◆ Work instruction
Can you restate the records below word for word?

(Stored items)
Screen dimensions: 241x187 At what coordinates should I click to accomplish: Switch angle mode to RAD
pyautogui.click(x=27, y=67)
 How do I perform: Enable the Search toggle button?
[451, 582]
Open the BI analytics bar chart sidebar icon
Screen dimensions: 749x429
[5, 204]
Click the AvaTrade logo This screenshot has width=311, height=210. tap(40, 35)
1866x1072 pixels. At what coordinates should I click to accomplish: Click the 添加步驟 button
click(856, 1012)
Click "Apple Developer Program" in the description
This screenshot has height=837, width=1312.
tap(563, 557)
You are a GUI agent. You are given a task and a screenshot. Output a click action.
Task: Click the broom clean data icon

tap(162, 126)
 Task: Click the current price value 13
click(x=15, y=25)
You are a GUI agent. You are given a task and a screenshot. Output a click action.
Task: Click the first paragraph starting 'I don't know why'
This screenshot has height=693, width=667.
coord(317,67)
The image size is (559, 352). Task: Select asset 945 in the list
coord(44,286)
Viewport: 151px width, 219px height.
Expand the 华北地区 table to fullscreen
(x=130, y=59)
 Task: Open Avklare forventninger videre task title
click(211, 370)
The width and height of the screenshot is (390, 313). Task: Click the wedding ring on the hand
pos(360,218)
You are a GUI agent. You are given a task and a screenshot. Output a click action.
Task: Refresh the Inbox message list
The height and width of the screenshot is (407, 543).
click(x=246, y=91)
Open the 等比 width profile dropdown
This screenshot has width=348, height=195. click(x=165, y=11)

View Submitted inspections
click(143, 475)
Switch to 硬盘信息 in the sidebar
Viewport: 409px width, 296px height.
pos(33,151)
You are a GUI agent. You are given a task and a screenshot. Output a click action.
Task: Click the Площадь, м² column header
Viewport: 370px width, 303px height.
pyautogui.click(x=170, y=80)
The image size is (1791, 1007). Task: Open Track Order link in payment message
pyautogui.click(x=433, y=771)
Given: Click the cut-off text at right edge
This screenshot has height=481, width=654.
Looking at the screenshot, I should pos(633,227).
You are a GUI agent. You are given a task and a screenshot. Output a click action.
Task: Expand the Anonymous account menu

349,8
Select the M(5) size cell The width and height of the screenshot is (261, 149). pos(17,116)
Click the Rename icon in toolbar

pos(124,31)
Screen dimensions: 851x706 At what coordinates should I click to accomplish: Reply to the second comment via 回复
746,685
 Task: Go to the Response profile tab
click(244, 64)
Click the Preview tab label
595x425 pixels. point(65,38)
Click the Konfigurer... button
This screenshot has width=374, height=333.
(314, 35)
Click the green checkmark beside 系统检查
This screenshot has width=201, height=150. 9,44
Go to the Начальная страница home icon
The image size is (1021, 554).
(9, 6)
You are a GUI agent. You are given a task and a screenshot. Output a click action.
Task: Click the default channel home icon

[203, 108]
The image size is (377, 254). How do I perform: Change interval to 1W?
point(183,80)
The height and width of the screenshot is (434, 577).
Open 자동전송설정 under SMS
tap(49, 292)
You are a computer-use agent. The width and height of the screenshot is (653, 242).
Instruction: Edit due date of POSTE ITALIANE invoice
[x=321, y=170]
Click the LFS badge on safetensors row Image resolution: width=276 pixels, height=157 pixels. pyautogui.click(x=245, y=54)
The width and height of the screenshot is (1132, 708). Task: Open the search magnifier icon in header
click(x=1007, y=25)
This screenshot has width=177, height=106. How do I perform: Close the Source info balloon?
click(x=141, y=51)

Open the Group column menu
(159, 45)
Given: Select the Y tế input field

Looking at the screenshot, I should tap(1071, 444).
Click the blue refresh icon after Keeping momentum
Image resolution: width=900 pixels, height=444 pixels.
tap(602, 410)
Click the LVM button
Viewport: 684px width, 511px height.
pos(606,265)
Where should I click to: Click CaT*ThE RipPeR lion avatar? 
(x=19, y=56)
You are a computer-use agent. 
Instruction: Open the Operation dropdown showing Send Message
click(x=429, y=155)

◆ Exercise solution
Screen dimensions: 241x187 At what coordinates should I click to accomplish: Switch angle mode to RAD
pyautogui.click(x=27, y=67)
 How do I perform: Enable the Search toggle button?
[451, 582]
Open the BI analytics bar chart sidebar icon
Screen dimensions: 749x429
[5, 204]
Click the AvaTrade logo This screenshot has width=311, height=210. tap(40, 35)
1866x1072 pixels. At what coordinates should I click to accomplish: Click the 添加步驟 button
click(856, 1012)
Click "Apple Developer Program" in the description
This screenshot has height=837, width=1312.
tap(563, 557)
You are a GUI agent. You are given a task and a screenshot. Output a click action.
Task: Click the broom clean data icon

tap(162, 126)
 Task: Click the current price value 13
click(x=15, y=25)
You are a GUI agent. You are given a task and a screenshot. Output a click action.
Task: Click the first paragraph starting 'I don't know why'
This screenshot has height=693, width=667.
coord(317,67)
The image size is (559, 352). Task: Select asset 945 in the list
coord(44,286)
Viewport: 151px width, 219px height.
Expand the 华北地区 table to fullscreen
(x=130, y=59)
 Task: Open Avklare forventninger videre task title
click(211, 370)
The width and height of the screenshot is (390, 313). Task: Click the wedding ring on the hand
pos(360,218)
You are a GUI agent. You are given a task and a screenshot. Output a click action.
Task: Refresh the Inbox message list
The height and width of the screenshot is (407, 543).
click(x=246, y=91)
Open the 等比 width profile dropdown
This screenshot has width=348, height=195. click(x=165, y=11)

View Submitted inspections
click(143, 475)
Switch to 硬盘信息 in the sidebar
Viewport: 409px width, 296px height.
pos(33,151)
You are a GUI agent. You are given a task and a screenshot. Output a click action.
Task: Click the Площадь, м² column header
Viewport: 370px width, 303px height.
pyautogui.click(x=170, y=80)
The image size is (1791, 1007). Task: Open Track Order link in payment message
pyautogui.click(x=433, y=771)
Given: Click the cut-off text at right edge
This screenshot has height=481, width=654.
Looking at the screenshot, I should pos(633,227).
You are a GUI agent. You are given a task and a screenshot. Output a click action.
Task: Expand the Anonymous account menu

349,8
Select the M(5) size cell The width and height of the screenshot is (261, 149). pos(17,116)
Click the Rename icon in toolbar

pos(124,31)
Screen dimensions: 851x706 At what coordinates should I click to accomplish: Reply to the second comment via 回复
746,685
 Task: Go to the Response profile tab
click(244, 64)
Click the Preview tab label
595x425 pixels. point(65,38)
Click the Konfigurer... button
This screenshot has width=374, height=333.
(314, 35)
Click the green checkmark beside 系统检查
This screenshot has width=201, height=150. 9,44
Go to the Начальная страница home icon
The image size is (1021, 554).
(9, 6)
You are a GUI agent. You are given a task and a screenshot. Output a click action.
Task: Click the default channel home icon

[203, 108]
The image size is (377, 254). How do I perform: Change interval to 1W?
point(183,80)
The height and width of the screenshot is (434, 577).
Open 자동전송설정 under SMS
tap(49, 292)
You are a computer-use agent. The width and height of the screenshot is (653, 242).
Instruction: Edit due date of POSTE ITALIANE invoice
[x=321, y=170]
Click the LFS badge on safetensors row Image resolution: width=276 pixels, height=157 pixels. pyautogui.click(x=245, y=54)
The width and height of the screenshot is (1132, 708). Task: Open the search magnifier icon in header
click(x=1007, y=25)
This screenshot has width=177, height=106. How do I perform: Close the Source info balloon?
click(x=141, y=51)

Open the Group column menu
(159, 45)
Given: Select the Y tế input field

Looking at the screenshot, I should tap(1071, 444).
Click the blue refresh icon after Keeping momentum
Image resolution: width=900 pixels, height=444 pixels.
tap(602, 410)
Click the LVM button
Viewport: 684px width, 511px height.
pos(606,265)
Where should I click to: Click CaT*ThE RipPeR lion avatar? 
(x=19, y=56)
You are a computer-use agent. 
Instruction: Open the Operation dropdown showing Send Message
click(x=429, y=155)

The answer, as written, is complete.